[AMDGPU] siloadstoreopt generate REG_SEQUENCE with aligned operands #162088

JanekvO · 2025-10-06T13:42:26Z

Stop generating misaligned operands (misaligned compared to the dst alignment)

…gister alignment

llvmbot · 2025-10-06T13:42:59Z

@llvm/pr-subscribers-backend-amdgpu

Author: Janek van Oirschot (JanekvO)

Changes

Stop generating misaligned operands (misaligned compared to the dst alignment)

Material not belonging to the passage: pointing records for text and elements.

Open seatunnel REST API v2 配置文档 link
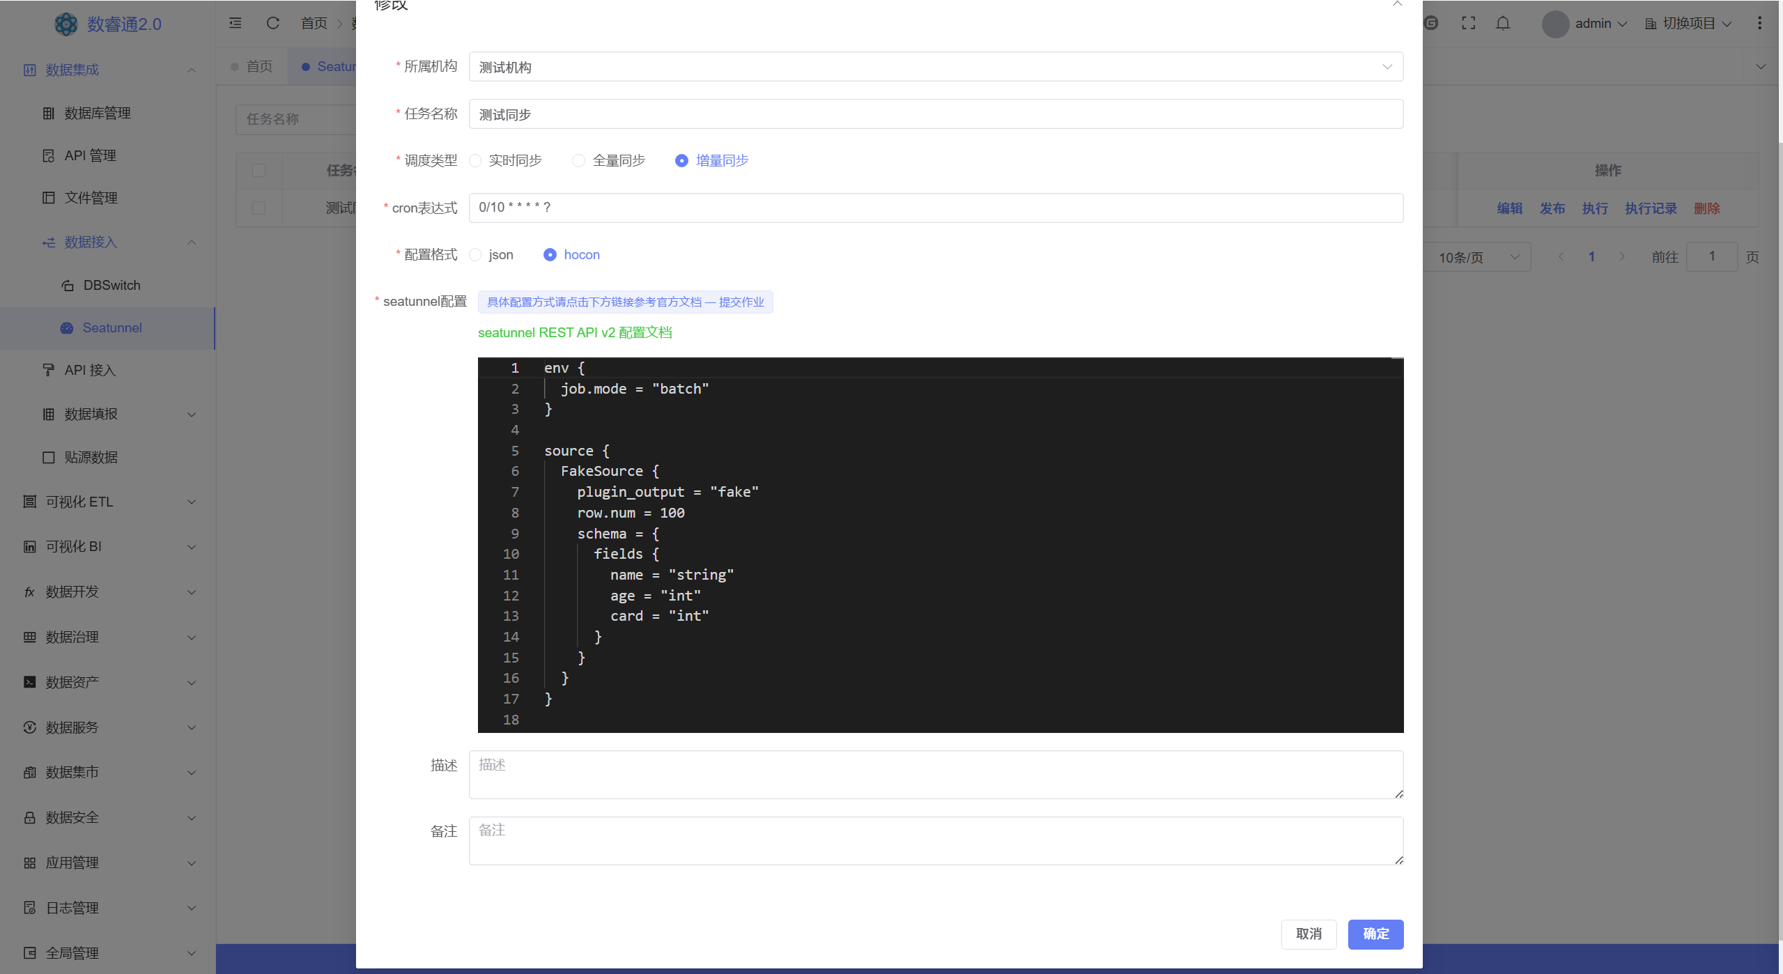Image resolution: width=1783 pixels, height=974 pixels. coord(574,333)
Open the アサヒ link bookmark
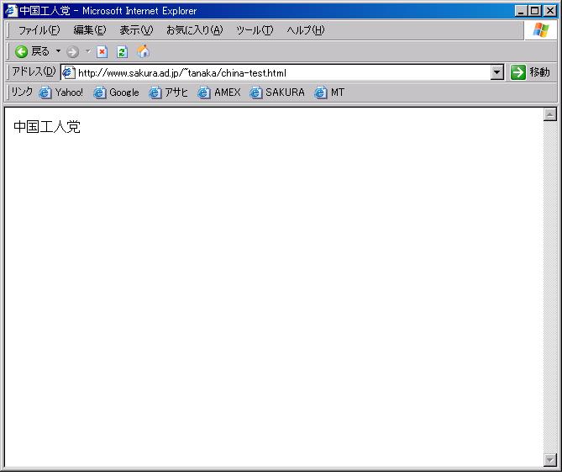The image size is (562, 476). pyautogui.click(x=169, y=93)
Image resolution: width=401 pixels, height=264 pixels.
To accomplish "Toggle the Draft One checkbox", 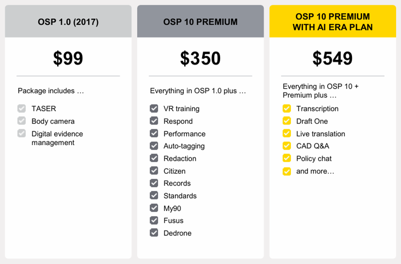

Full diff: https://github.com/llvm/llvm-project/pull/162088.diff

2 Files Affected:

(modified) llvm/lib/Target/AMDGPU/SILoadStoreOptimizer.cpp (+27-6)
(modified) llvm/test/CodeGen/AMDGPU/merge-flat-with-global-load-store.mir (+2-2)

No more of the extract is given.